I have a book case (that lovely light-blue/green thing) we can use for
books. I think I have some to donate too... 

Jamie

larry price [EMAIL PROTECTED] wrote:
> On Mon, 20 Dec 2004 22:36:21 -0800, perdurabo <[EMAIL PROTECTED]> wrote:
> > Fedora Unleashed by SAMS is pretty good. I would recommend it over
> > this book and its available at Borders, if you're one of the few
> > people on the list willing to patronize them.
> > 
> I'm willing to patronize them, 
> but I don't usually buy computer books there, 
> unless I can proxy through at least a 20% discount.
> 
> As far as books for learning unix like operating systems, 
> forget those "Mastering $distro in 5 easy lessons (with pictures!)"

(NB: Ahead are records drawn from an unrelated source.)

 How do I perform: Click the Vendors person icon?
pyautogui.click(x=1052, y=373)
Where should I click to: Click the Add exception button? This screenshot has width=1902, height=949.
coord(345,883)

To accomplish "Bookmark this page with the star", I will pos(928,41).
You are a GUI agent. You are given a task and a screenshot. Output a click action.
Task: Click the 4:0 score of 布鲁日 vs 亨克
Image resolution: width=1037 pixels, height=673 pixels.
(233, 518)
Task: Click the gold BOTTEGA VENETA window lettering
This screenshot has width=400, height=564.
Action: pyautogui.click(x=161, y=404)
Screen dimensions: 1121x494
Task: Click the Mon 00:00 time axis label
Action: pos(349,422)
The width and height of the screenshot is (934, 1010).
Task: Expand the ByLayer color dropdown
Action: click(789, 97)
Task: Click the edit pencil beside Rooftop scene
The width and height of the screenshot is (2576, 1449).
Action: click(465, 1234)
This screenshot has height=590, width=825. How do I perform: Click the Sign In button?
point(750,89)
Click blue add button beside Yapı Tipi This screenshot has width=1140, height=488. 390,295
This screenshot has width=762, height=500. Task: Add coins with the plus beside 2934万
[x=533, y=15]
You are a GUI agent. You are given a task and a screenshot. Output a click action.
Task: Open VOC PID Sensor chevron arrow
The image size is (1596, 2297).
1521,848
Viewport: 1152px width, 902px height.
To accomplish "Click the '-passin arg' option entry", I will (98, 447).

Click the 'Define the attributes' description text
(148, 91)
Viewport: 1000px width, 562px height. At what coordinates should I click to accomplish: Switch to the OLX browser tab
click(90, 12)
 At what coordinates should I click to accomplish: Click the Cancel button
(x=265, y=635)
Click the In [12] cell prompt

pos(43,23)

> if you are going to spend good money  on a book, get 
> "Unix Power Tools" http://www.oreilly.com/catalog/upt3/
> since you'll still be reading it long after $distro has gone the way
> of disco ducks, and pet rocks and grunge rock.
> 
> Speaking of books, I have a stack that I'm willing to trade for other books:
> 
> HAVE:
> Learning Debian GNU/Linux  (5 years old , may be useful to a newbie
> but some parts are badly outdated)
> 
> Linux Network Administrators Guide 2nd ed. (good for a novice
> sysadmin, some of the protocol stuff is interesting; if you've never
> heard of UUCP this may be for you)
> 
> Linux Application Development. (Addison Wesley- if you are just
> becoming cognizant of programming in a Linux environment this may be
> for you. Basics of dealing with system calls, error trapping, pipes,
> and sockets )
> 
> Practical Unix & Internet Security 3rd ed. ( security classic by
> Garfinkel, Spafford and Schwartz. if you build any sort of publicly
> acessible service available to the internet at large you will
> eventually be hacked, learn the basics of how to prevent it in the
> first place, limit the damage that can happen, detect that it has
> happened, and recover from the damage without making your system more
> vulnerable )
> 
> Newton's Wake (Ken Macleod, SciFi, postsingularity space opera,
> amusing but not as kick as the fall revolution series)
> 
> Diaspora (Greg Egan, Scifi, portrait of an explorer as a young
> program, best posthuman birthing scene evah!)
> 
> assortment of scifi paperbacks, some old programming textbooks.
> 
> WANT:
> Postfix the definitive guide (O'Reilly)
> 
> select Books on topics where books don't suck and topic like,
> databases
> Apache internals 
> Concurrency
> RDF
> prolog (programming language)
> O'Caml (programming language)
> graph algorithms made easy
> genetic algorithms made simple
> 
> 
> I'll bring my box of books to Jamies on thursday night.
> 
> 
> -- 
> http://Zoneverte.org -- information explained
> Do you know what your IT infrastructure does?